利用小肠结肠炎耶尔森氏菌作为替代宿主鉴定胞内劳森菌三型分泌系统效应蛋白

Procine proliferative enteropathy（PPE） is an infectious disease characterized by thickening of the intestinal epithelium due to enterocyte proliferation. Lawsonia intracellularis，an obligate intracellular Gram-negative bacterium， is the etiologic agent of proliferative enteropathy (PE). Although the published genome sequence suggests that L. intracellular encodes a Type III secretion system （T3SS），translocating several effector proteins across the host cell plasma membrane and the inclusion membrane，playing a significant role in the pathogenicity， and three genes highly homologous to the component of the prototypic T3SS of Yersinia spp. difficulties in vitro cultivation and the current inability to genetically manipulate L. intracellular have hampered the examination of this potentially important class of virulence genes. Our earlier studies by using yeast growth inhibition due to the expression of uncharacterized proteins have led to the identification of 30 L. intracellularis genes as canidate effector proteins. In this study, a study will be initiated to identify and characterize L. intracellularis gene products that are effector proteins by Yersinia. enterocolitica T3S assay and translocation assays. Secondly, yeast two-hybrid assay will be assayed for specific interactions between the effector proteins with target eukaryotic protein(s). co-immunoprecipitation will be used to test for the association of native proteins in Hela cells. Thirdly, to find the effects on target protein(s) as a consequence of interaction with effector proteins, the target proteins will be examined directly to evaluate differences in steady-state levels or covalent modification. Finally, the cytoseletal and cell proliferation changes will be examined. The study will help elucidate the full complement of L. intracellularis T3SS substrates and their respective host targets, which will likely contribute significantly to understanding the pathogenesis of this complex and important parasite.

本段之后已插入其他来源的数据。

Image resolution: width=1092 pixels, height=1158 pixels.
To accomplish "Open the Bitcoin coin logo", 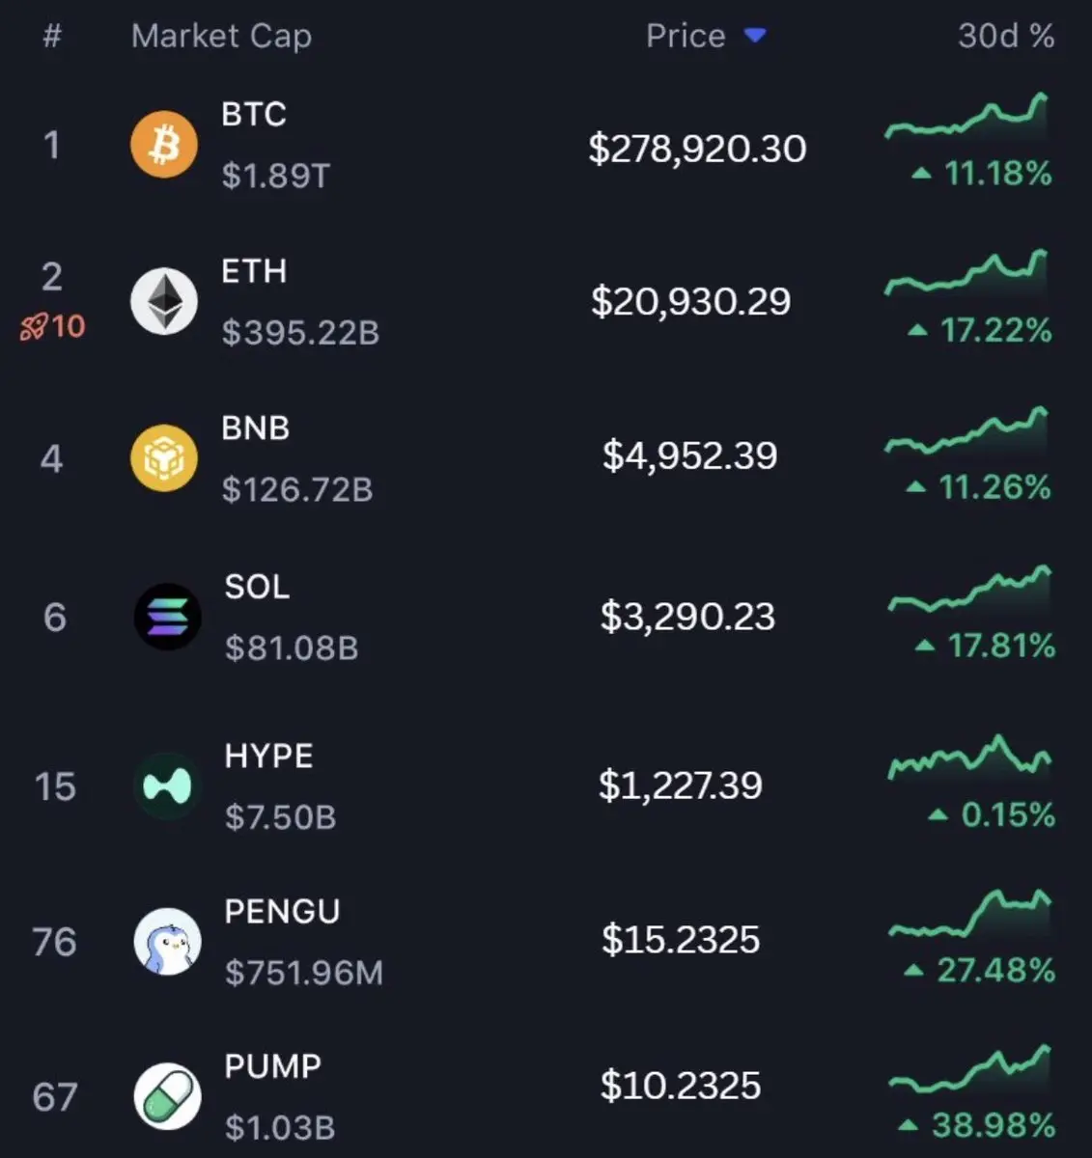I will click(164, 145).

猪增生性肠炎是由肠上皮细胞增殖引起的肠上皮增生为主要特征的传染性疾病，其病原为胞内劳森菌，一种严格胞内寄生的革兰氏阴性细菌。基因组序列预示胞内劳森菌编码3型分泌系统（分泌效应蛋白穿过细胞膜和内吞膜，与细菌的致病性密切相关），其组分与耶氏菌高度同源，但无法在培养基上培养和无合适的遗传操作系统阻碍了胞内劳森菌效应蛋白的鉴别。在前期研究工作中，通过检测胞内劳森菌功能未知蛋白在酿酒酵母中表达，我们已筛选到30个引起酵母生长抑制的候选效应蛋白。本研究拟先用小肠结肠炎耶尔森氏菌T3S试验和移位试验来筛选和鉴定胞内劳森菌效应蛋白；用酵母双杂交筛选效应蛋白的真核靶标蛋白，用免疫共沉淀验证其相互联系；用靶蛋白的蛋白质水平或共价修饰差异、细胞形态和细胞增殖的变化来评价效应蛋白对靶蛋白和宿主细胞的影响。本研究不仅有助于阐明胞内劳森菌的T3S底物和它们各自的靶标，还将显著加深对这一复杂重要的胞内菌致病机制的了解。

严格胞内寄生的劳森菌是引起猪增生性肠炎的病原，其分子致病机理和毒力因子尚不明确。本研究的初衷旨在利用耶尔森氏菌作为替代宿主，筛选和鉴定胞内劳森菌效应蛋白，并进一步阐明效应蛋白在感染和致病中的作用机制。结果表明，胞内劳森菌移位蛋白SctE（LI1158）可被耶尔森氏菌分泌。但这一系统用于其它候选基因时无效，且体内感染易位细胞实验未获成功，因此，在致力于研究胞内劳森菌致病机理的大目标下，我们适当调整了研究内容。本项目资助研究了LI035的作用机制，研究结果表明，LI1035靶向酿酒酵母和动物细胞的MAPK通路，调节肌动蛋白组织，并发表于Vet Microbiol, 235: 127-135。本项目资助研究了外膜蛋白LI0902互作蛋白和作用机制，研究结果表明，LI0902与磷脂酰肌醇激酶PIP4Kγ的相互作用，并抑制PIP4Kγ的酶活。该工作已投稿Vet Microbiol，审稿中。本项目还资助研究了LI0666 EPIYA基序中酪氨酸磷酸化作用机制，研究结果表明，LI0666抑制酿酒酵母生长，其作用与EPIYA中的酪氨酸残基有关；LI0666 EPIYA基序中的酪氨酸残基在动物细胞中会被磷酸化，纯化的LI0666与多个角蛋白互作,该工作预备投稿中。上述结果可大大促进人们对胞内劳森菌感染和致病机理的认识。本项目还资助研究了4个临床研究工作，均已发表在国内核心期刊上。